Much emotional South African indignation has arisen in recent days with news that an American firm has 'hijacked' the US trademark rights to 'rooibos', the indigenous herbal tea that's growing rapidly in popularity and renown worldwide.

An American company, Burke International, which has acquired the trademark for the word 'rooibos' in the US, claims it has exclusive rights to use it, and has threatened to block exports by other companies who are starting to make headway in the US market.

The rooibos industry, based in the Western Cape, the only region in the world where it's grown, says rooibos (meaning 'red bush' in Afrikaans) is a generic name for an indigenous and unique medicinal plant (Aspalanthus linearis). It also argues that the name is a national asset that could by law not be registered by an individual or company.

However, a video conference this week between the US Patent and Trademark Office (USPTO) in Washington and media representatives, organised by the US consulates in Cape Town and Johannesburg, helped put the issue into perspective.

A well-informed Eleanor Meltzer, an attorney with the USPTO, emphasised that this was not a US versus SA trade issue (South African producers being rather sensitive about such things after the much-protracted trade deal with the EU that will outlaw their use of the generic names 'sherry', 'port' 'ouzo' and 'grappa'), but one which involved litigation between two parties and rights of appeal in US courts.

It turns out that the issue is not even new. . . . the 'rooibos' trademark was registered by a South African cosmetic company, Annique, back in 1994, with no initial opposition.

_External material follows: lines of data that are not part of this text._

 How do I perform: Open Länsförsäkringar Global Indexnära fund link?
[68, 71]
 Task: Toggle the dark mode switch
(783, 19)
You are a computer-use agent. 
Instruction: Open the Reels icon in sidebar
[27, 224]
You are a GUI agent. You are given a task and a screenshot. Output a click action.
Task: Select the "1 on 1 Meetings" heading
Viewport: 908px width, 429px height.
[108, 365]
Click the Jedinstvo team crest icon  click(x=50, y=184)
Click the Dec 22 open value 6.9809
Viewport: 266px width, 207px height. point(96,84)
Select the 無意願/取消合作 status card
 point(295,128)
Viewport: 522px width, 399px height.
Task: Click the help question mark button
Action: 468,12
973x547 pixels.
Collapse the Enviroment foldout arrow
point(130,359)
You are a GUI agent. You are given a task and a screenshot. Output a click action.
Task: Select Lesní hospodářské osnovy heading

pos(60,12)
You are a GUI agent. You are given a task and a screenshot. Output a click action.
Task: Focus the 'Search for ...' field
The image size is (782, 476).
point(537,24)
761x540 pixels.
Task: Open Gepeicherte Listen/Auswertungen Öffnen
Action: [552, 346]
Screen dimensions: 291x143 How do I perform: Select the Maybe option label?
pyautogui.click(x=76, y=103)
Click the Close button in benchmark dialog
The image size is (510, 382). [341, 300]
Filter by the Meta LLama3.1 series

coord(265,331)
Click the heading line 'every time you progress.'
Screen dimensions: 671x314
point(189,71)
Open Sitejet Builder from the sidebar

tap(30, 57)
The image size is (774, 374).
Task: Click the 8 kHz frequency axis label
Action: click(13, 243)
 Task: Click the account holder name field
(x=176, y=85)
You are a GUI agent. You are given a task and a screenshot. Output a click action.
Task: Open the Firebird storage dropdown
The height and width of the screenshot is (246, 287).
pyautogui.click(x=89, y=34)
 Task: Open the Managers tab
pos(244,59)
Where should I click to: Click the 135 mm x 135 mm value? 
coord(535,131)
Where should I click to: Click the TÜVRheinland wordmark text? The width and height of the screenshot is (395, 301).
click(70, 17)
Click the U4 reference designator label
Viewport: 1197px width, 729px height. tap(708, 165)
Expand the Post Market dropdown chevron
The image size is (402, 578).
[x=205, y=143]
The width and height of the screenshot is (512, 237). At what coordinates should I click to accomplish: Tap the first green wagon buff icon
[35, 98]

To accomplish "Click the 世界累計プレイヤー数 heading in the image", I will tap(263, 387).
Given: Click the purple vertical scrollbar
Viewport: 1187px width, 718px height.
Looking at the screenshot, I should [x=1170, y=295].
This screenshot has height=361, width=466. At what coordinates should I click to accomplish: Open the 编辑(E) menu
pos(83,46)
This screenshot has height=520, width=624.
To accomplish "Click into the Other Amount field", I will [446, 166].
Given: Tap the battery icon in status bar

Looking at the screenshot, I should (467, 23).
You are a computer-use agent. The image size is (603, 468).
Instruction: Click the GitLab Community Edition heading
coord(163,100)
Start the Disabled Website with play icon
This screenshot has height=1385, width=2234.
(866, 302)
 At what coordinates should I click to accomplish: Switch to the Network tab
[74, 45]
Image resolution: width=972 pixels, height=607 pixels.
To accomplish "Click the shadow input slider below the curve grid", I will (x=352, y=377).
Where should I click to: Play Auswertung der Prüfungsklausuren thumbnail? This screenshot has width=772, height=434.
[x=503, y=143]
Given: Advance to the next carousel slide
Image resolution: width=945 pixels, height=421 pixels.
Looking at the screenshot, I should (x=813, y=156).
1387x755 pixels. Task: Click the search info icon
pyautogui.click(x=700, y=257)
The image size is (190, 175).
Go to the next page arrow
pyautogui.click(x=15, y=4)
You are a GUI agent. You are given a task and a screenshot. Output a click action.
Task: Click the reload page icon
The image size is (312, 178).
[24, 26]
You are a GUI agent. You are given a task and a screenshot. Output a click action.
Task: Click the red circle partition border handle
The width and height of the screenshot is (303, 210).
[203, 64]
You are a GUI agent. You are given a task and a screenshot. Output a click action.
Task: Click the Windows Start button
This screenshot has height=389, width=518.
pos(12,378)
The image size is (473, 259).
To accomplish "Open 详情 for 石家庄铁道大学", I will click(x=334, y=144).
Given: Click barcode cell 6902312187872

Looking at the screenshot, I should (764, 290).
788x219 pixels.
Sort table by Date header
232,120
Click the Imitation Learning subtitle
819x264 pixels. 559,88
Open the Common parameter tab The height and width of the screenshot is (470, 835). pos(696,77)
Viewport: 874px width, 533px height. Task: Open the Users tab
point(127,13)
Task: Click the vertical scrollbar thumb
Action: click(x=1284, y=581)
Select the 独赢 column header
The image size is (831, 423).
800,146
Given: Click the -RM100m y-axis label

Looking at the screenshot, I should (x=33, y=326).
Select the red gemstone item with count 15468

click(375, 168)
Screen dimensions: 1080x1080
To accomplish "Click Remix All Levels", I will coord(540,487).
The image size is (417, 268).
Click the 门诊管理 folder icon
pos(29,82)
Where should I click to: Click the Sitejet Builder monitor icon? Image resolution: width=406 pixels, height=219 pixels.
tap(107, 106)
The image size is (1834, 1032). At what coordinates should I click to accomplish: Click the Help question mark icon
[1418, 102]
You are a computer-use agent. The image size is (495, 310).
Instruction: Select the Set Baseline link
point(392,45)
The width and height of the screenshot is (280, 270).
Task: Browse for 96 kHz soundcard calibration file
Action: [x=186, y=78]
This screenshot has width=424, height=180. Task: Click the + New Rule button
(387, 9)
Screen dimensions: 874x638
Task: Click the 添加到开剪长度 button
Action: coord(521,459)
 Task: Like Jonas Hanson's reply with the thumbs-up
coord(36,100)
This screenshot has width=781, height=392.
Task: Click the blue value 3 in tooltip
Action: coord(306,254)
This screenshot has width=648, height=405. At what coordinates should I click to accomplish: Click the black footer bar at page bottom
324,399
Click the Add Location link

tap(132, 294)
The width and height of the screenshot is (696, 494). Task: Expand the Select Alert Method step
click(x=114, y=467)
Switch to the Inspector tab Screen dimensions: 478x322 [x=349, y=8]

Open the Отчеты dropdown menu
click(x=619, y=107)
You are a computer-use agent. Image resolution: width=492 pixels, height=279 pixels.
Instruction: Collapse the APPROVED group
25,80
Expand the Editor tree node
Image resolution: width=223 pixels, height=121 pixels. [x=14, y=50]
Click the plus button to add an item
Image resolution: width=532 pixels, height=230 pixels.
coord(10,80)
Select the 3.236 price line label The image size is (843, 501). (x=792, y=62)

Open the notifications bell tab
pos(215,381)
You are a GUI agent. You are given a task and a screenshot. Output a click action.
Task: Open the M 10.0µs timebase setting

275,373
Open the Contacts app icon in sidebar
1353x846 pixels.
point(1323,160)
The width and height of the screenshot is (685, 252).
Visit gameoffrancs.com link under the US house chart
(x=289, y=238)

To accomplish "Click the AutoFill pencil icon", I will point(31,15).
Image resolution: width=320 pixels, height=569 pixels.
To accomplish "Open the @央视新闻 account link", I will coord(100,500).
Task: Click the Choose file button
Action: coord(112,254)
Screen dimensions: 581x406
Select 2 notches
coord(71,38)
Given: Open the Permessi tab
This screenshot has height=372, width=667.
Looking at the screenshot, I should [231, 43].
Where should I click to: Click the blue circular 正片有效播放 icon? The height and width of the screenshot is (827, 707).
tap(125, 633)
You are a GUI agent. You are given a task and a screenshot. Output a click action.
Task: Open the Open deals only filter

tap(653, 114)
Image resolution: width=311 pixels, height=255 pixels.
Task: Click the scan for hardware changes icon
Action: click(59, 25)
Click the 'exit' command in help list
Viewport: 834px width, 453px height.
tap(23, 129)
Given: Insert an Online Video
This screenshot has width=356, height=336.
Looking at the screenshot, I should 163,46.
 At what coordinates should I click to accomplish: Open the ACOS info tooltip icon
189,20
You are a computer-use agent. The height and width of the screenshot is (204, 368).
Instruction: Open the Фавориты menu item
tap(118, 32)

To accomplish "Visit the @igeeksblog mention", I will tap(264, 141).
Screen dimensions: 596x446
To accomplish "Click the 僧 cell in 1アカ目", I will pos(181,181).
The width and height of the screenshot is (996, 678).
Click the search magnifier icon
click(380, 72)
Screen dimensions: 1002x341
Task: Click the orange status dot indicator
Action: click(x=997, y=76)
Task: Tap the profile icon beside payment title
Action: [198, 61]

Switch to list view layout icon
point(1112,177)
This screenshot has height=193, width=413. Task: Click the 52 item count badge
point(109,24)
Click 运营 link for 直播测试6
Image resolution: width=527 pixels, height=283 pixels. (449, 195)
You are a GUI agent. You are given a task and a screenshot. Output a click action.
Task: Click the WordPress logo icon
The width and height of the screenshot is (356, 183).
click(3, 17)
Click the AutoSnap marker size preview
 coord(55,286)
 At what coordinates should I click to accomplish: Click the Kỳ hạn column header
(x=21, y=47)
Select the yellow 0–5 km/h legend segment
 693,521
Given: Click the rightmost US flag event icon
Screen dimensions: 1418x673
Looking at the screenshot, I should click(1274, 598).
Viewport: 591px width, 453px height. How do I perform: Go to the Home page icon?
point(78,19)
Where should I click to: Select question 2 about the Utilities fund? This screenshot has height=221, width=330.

In 1996, however, the rooibos industry, led by SA Rooibos Limited, an umbrella organisation of rooibos tea producers, instituted cancellation proceedings and these are ongoing.

In 2001, the trademark was transferred to Dallas-based Burke International, distributors in the US for Annique, which has only now reportedly started insisting that the export of the tea and its by-products under the name rooibos is in direct conflict with its trademark.

Meltzer emphasised that trademarks are territorial and that the USPTO does take into account whether foreign terms have meaning, and if they are in the public domain, before finalising their registration. She believes the reason that the rooibos trademark 'slipped through' these checks was due to a lack of information back in the early 1990s about South Africa generally, and a product that was virtually unknown outside of its borders.

While not commenting directly on this case, she added that if a name is found to be generic or in the public domain, it is always a basis for cancellation of a trademark, no matter how long it has been registered. Meltzer said there was no US ban on rooibos and that it was up to trademark owners to police their marks.

By all accounts, it would seem that Rooibos Limited has a strong case and that its petition to cancel should be successful when finally resolved.

About Rooibos:

South Africa's indigenous Khoi Khoi and San people discovered and began using the caffeine-free rooibos hundreds of years ago. It's also low in tannin and rich in anti-oxidants, and is used in both beverage and pharmaceutical form to treat colic, stomach cramps and constipation, relieve insomnia, heal skin diseases and promote healthy skin.

In recent years it has become as popular as South African wines on the international market. Of South African tea exports to the US amounting to 160 million rand (US$16m), rooibos alone is worth three quarters of that.

About 40% of rooibos is exported to Germany, which together with Japan is its fastest growing foreign market.

This brouhaha also comes shortly before the UN World Summit on Sustainable Development in Johannesburg where debate on the ownership of indigenous species is due to take place.